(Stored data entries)
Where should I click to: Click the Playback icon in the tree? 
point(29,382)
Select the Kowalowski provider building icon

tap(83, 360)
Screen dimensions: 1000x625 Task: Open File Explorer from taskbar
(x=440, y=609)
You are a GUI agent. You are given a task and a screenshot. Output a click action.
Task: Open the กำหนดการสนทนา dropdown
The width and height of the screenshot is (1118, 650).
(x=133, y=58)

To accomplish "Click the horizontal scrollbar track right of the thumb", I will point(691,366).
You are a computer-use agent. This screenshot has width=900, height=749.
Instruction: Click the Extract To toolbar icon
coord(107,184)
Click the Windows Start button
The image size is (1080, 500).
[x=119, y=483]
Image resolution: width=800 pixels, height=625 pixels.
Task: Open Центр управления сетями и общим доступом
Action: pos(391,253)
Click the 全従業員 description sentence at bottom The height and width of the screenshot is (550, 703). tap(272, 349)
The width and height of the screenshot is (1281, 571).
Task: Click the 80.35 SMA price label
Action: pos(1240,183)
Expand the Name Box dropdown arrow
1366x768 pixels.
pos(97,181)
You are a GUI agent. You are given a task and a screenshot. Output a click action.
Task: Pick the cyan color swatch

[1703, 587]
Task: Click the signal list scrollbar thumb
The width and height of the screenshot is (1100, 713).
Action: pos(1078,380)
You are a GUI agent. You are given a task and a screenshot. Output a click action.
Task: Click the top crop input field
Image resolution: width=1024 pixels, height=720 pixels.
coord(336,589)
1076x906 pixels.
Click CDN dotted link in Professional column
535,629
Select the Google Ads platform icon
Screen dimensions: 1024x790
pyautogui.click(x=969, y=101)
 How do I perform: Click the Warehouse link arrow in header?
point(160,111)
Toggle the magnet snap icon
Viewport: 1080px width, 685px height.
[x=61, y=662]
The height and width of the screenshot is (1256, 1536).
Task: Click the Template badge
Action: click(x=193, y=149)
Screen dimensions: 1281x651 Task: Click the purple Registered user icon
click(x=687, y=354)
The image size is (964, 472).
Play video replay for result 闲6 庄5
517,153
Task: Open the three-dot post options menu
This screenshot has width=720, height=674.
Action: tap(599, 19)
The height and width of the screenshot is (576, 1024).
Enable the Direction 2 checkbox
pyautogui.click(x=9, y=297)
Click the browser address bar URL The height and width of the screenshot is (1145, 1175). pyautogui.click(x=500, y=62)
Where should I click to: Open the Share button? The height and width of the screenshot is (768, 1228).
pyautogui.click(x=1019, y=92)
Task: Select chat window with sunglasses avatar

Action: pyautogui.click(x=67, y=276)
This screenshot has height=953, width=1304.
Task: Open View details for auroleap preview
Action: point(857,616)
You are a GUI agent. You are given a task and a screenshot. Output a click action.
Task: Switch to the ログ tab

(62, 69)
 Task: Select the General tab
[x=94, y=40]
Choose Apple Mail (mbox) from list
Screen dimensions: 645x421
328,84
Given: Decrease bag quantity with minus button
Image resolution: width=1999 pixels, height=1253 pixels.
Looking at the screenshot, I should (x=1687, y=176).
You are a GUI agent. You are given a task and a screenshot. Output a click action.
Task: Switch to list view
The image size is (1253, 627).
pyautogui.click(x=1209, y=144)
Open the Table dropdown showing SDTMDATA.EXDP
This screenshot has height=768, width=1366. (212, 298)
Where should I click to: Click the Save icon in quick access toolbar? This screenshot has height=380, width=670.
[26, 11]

- PROMPT
Starting from the line that contains "Where should I click to: Click the Save", reproduce each line of the data exactly through the last one.

- SOLUTION FOR THIS EXERCISE
Where should I click to: Click the Save icon in quick access toolbar? This screenshot has height=380, width=670.
[26, 11]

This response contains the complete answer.